Similarly, the rate was significantly lower with 160-μg budesonide triple therapy than with glycopyrrolate-formoterol (25% lower: rate ratio 0.75, 95% CI 0.69-0.83, P<0.001) or budesonide-formoterol (14% lower: rate ratio 0.86, 95% CI 0.79-0.95, P=0.002), the researchers reported.

The incidence of any adverse event was similar across the treatment groups (range 61.7% to 64.5%), while the incidence of confirmed pneumonia ranged from 3.5% to 4.5% in the groups that included inhaled glucocorticoid use. The pneumonia incidence was 2.3% in the glycopyrrolate-formoterol group.
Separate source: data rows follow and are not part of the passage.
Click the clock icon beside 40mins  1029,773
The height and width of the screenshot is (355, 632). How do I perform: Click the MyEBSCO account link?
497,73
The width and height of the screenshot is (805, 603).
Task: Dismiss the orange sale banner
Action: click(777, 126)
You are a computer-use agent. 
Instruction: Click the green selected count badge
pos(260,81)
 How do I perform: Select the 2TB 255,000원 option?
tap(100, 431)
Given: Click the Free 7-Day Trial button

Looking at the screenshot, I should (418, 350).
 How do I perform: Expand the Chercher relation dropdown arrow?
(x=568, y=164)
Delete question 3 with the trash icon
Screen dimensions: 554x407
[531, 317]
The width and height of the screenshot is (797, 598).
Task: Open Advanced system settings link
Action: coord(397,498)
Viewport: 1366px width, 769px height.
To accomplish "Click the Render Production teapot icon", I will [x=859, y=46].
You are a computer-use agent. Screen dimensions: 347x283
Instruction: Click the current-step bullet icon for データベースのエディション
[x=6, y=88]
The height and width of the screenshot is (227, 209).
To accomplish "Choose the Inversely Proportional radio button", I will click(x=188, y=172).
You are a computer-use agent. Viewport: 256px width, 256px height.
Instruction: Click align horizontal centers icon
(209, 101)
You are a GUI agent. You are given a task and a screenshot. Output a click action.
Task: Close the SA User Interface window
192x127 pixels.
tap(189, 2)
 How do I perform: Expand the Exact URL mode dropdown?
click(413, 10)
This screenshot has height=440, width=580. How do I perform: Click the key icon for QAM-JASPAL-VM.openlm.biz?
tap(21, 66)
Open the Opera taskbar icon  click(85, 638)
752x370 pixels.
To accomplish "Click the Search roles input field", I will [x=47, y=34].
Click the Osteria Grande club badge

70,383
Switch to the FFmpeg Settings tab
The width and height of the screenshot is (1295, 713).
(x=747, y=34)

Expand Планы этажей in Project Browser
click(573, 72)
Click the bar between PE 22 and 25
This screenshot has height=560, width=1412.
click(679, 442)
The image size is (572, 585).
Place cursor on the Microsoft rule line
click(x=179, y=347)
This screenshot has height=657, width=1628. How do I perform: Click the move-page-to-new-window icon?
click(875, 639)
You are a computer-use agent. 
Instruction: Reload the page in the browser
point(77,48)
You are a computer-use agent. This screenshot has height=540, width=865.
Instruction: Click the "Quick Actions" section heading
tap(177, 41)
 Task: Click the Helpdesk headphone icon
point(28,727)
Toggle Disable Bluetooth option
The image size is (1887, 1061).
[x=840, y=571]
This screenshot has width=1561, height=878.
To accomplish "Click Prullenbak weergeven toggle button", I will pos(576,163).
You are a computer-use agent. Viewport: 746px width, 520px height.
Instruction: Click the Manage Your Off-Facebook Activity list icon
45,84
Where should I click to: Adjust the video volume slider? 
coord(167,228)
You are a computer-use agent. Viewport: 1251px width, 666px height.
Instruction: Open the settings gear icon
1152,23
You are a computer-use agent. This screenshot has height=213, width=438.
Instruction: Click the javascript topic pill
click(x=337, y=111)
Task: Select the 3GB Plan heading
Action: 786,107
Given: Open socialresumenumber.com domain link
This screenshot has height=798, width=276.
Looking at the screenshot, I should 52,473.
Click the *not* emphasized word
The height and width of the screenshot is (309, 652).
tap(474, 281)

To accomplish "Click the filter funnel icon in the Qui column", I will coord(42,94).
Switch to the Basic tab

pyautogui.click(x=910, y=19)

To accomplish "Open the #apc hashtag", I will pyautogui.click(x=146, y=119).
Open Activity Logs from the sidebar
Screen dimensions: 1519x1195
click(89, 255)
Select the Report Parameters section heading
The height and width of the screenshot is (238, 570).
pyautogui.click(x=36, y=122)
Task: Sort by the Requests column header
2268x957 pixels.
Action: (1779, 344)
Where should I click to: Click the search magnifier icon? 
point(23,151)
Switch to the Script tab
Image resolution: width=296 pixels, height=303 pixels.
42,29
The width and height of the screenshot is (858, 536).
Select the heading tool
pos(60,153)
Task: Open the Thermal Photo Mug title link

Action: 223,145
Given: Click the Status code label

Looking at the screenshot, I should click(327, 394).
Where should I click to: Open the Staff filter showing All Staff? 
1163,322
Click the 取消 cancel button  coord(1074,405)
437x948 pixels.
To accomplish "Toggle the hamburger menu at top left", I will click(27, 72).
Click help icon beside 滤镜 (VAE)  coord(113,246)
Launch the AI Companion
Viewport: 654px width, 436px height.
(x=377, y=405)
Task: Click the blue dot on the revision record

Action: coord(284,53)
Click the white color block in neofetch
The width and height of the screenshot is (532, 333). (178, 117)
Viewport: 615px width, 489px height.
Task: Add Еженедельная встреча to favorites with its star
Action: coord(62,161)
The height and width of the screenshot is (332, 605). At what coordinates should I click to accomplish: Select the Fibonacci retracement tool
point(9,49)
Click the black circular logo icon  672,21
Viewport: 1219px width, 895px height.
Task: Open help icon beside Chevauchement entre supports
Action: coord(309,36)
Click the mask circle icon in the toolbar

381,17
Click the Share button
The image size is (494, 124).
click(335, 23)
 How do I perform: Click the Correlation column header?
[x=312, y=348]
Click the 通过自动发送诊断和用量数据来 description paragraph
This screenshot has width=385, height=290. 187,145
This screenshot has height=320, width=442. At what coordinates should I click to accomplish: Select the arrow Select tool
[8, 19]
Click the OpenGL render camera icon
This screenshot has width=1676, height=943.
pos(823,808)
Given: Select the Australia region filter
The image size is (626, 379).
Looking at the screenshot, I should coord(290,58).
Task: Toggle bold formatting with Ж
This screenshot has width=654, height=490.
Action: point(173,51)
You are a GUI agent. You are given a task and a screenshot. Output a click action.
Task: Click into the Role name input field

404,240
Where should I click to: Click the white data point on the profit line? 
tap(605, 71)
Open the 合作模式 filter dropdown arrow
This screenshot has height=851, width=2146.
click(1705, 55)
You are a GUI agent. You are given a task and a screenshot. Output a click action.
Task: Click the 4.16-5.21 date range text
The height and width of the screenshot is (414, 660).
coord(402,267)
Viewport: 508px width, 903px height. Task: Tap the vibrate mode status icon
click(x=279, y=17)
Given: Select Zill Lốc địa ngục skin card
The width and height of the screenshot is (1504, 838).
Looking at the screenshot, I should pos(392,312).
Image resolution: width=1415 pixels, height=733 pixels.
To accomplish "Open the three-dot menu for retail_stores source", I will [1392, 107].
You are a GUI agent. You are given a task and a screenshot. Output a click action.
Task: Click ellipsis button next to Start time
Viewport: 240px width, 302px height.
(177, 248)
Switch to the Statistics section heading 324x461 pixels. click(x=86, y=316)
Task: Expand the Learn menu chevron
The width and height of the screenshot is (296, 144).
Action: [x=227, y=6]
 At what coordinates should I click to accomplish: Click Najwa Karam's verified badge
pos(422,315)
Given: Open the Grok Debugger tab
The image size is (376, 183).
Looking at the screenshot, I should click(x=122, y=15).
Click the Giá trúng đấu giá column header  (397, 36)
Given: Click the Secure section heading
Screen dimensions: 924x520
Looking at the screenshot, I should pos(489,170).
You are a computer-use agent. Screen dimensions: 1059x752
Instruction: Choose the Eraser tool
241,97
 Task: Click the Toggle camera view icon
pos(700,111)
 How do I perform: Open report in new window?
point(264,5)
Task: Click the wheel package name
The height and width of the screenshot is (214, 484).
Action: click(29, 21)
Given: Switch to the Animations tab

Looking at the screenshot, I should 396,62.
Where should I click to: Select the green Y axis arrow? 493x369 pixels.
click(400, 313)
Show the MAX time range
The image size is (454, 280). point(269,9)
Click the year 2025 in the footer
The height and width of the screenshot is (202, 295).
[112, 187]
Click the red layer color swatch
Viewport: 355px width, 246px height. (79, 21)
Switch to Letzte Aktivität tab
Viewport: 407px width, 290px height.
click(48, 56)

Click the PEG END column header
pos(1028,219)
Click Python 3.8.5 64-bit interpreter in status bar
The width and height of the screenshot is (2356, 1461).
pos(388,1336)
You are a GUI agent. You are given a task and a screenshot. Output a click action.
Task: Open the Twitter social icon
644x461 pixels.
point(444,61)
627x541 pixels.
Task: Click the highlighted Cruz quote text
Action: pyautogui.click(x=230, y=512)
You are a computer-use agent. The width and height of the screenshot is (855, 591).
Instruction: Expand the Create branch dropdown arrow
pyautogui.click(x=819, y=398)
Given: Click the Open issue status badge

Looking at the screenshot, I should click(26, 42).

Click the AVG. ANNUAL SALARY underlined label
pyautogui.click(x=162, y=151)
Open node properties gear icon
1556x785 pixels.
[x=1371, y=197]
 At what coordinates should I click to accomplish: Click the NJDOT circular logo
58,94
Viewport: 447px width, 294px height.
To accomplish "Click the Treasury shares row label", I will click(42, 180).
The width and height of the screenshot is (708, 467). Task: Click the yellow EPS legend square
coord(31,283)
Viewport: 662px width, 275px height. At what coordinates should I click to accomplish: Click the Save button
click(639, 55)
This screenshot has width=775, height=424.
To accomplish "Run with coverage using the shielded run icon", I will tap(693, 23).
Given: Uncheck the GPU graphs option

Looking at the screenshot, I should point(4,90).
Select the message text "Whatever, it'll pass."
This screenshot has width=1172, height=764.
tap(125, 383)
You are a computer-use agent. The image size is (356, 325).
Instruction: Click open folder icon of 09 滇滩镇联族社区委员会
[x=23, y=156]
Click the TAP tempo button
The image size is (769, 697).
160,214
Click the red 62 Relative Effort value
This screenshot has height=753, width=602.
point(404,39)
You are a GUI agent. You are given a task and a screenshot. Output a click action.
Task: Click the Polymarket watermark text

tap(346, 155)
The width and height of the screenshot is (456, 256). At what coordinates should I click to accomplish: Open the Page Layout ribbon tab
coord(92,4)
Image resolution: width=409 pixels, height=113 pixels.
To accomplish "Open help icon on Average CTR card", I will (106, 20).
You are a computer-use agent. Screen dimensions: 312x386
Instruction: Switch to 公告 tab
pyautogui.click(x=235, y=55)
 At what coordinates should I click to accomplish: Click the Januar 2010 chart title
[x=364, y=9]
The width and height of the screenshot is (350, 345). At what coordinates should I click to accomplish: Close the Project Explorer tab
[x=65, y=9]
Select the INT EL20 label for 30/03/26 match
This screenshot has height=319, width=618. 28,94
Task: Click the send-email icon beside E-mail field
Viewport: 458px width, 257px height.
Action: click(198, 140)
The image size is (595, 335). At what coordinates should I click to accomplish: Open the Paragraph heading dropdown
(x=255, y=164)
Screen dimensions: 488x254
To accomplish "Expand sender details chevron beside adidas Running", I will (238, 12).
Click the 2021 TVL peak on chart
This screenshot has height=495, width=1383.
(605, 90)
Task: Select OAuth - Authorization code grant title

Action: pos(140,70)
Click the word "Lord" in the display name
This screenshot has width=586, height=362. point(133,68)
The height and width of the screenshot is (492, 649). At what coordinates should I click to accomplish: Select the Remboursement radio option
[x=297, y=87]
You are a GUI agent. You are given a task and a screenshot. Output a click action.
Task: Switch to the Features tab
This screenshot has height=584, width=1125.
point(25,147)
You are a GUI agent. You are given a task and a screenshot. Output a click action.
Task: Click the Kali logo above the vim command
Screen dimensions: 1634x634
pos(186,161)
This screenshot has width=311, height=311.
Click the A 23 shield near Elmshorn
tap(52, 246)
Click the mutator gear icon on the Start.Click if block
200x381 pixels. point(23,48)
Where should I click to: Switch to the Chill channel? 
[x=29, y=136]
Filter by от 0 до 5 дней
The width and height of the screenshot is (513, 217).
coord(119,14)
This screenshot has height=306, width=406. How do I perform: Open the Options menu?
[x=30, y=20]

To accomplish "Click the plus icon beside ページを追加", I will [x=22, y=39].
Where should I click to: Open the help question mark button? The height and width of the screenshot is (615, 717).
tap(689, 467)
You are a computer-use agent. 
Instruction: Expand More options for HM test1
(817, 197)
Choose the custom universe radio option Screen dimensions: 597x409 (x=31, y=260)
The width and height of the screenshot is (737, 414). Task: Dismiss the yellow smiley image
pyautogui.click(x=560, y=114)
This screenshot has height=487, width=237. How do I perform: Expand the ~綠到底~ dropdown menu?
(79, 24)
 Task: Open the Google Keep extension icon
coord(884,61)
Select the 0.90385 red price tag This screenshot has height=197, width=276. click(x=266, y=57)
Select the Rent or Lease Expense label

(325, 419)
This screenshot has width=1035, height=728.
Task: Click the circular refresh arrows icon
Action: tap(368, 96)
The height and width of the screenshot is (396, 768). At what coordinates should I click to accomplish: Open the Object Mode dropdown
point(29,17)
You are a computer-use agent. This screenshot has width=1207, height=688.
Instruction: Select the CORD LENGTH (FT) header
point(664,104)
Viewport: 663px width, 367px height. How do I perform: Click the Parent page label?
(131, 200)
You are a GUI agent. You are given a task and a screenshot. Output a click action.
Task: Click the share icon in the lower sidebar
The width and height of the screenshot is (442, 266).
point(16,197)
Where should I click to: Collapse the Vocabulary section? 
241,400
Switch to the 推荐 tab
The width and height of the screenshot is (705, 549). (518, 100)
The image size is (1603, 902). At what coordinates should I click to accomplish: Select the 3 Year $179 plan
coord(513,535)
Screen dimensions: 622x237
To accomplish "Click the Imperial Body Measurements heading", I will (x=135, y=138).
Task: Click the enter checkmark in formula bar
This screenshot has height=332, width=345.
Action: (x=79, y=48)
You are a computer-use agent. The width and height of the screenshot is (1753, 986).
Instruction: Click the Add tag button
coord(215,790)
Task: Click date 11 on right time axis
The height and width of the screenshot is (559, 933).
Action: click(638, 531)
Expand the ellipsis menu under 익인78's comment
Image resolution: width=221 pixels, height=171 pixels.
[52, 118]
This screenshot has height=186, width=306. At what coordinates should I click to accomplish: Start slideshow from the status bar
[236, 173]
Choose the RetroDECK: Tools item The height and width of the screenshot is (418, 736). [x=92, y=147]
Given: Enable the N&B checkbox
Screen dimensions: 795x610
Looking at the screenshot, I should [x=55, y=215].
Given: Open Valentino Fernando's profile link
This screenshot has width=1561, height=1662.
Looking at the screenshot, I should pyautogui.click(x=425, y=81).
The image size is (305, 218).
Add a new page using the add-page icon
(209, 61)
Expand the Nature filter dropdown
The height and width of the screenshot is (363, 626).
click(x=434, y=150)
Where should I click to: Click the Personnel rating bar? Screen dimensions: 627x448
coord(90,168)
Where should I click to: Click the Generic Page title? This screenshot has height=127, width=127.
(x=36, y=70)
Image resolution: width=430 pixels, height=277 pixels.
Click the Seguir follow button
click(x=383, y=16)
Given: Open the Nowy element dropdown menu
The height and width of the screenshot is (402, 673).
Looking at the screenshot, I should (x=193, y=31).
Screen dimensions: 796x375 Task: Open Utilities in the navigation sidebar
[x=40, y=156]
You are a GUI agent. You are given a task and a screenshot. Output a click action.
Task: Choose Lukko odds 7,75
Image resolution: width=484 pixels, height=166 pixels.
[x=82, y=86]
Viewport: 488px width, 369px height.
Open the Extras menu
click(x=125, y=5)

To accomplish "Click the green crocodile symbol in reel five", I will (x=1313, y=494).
Rabe noted that previously reported studies of fixed ICS/LABA/LAMA therapy for COPD, including IMPACT, TRILOGY, and TRIBUTE, also showed a lower rate of moderate to severe exacerbations with triple therapy.

It has been suggested that the observed benefit for triple therapy may result from the discontinuation of inhaled glucocorticoids in patients using them prior to trial entry, but the ETHOS subgroup analysis of patients taking steroids before the trial did not support this, he said. "Our subanalysis makes it quite clear that the superiority of the triple combination in high and low [budesonide] doses was irrespective of ICS at screening."

The researchers concluded that while triple therapy with higher-dose budesonide appeared to be associated with lower all-cause mortality compared with other treatments, triple therapy with the lower budesonide dose showed greater efficacy for reducing exacerbations and improving quality of life compared with the dual treatment with twice the steroid dose.

Disclosures

This research was funded by AstraZeneca.

Rabe reported financial relationships with AstraZeneca, Boehringer Ingelheim, Novartis, Chiesi Pharmaceuticals, Sanofi, Roche, and Regeneron unrelated to the ETHOS study.

Primary Source

New England Journal of Medicine

Rabe KF, et al "Triple-inhaled therapy at two glucocorticoid doses in moderate-to-very-severe COPD" N Engl J Med 2020; DOI: 10.1056/NEJMoa1916046.